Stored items
-=-=-

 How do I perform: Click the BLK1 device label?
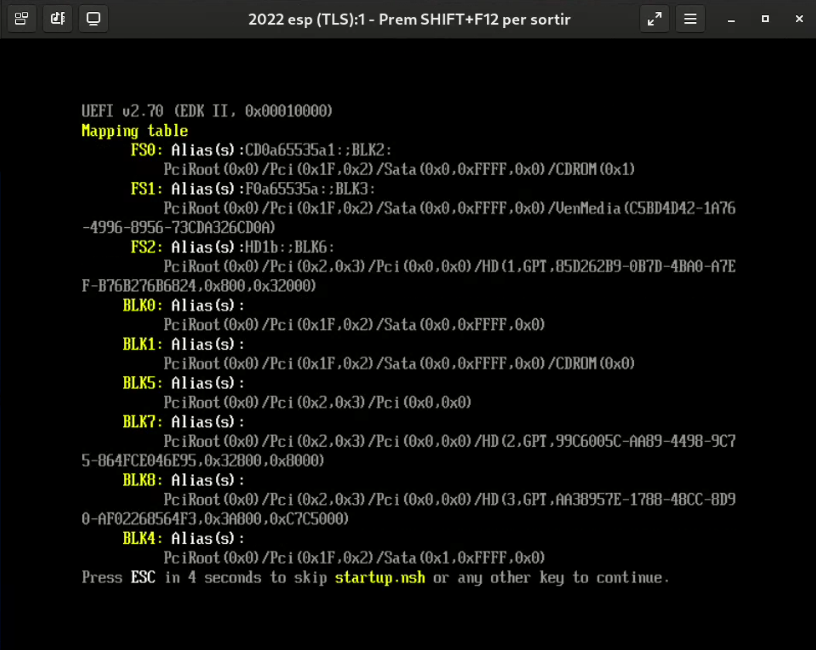(142, 344)
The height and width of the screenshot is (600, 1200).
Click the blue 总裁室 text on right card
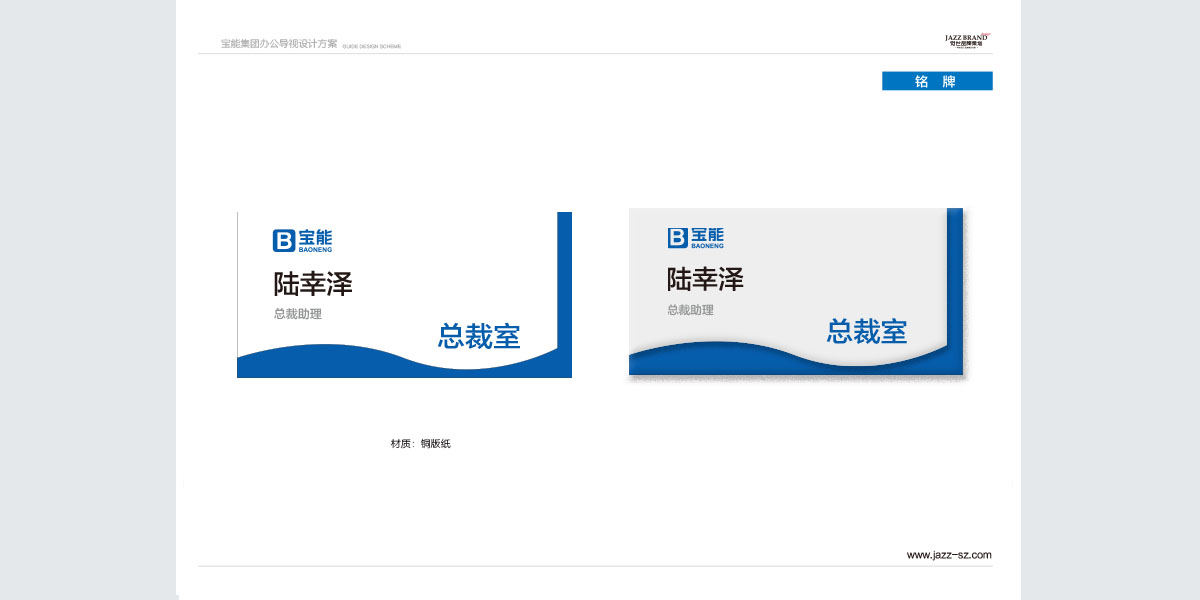click(x=866, y=332)
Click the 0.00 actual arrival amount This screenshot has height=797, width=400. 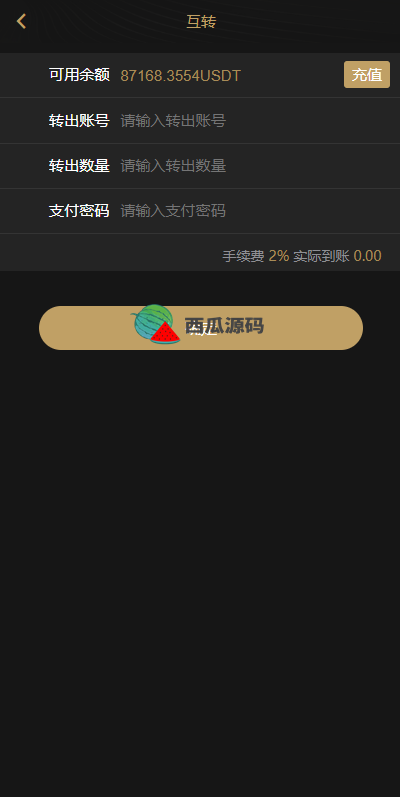click(367, 256)
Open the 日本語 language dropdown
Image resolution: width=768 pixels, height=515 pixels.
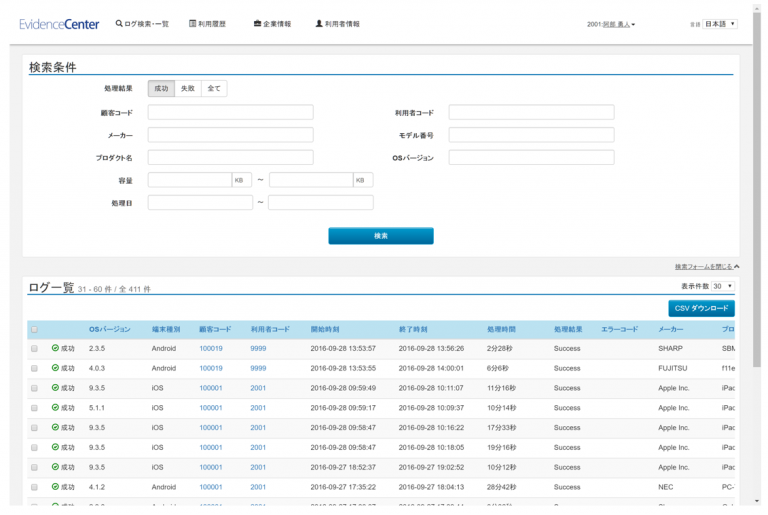pyautogui.click(x=720, y=24)
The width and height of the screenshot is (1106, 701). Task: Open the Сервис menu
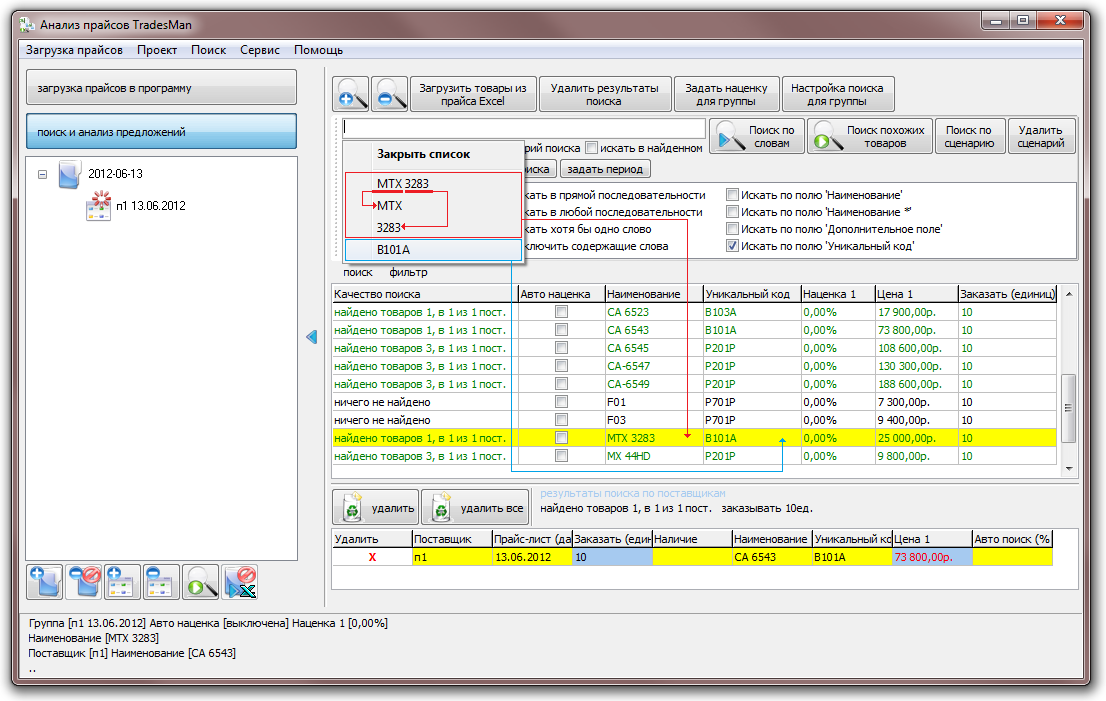pyautogui.click(x=260, y=50)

-=-=-

Final task for the records above: print exactly the lines from the one that contains "The width and" through the last line, both ends included, pictures excluded.

The width and height of the screenshot is (1106, 701). Task: Open the Сервис menu
pyautogui.click(x=260, y=50)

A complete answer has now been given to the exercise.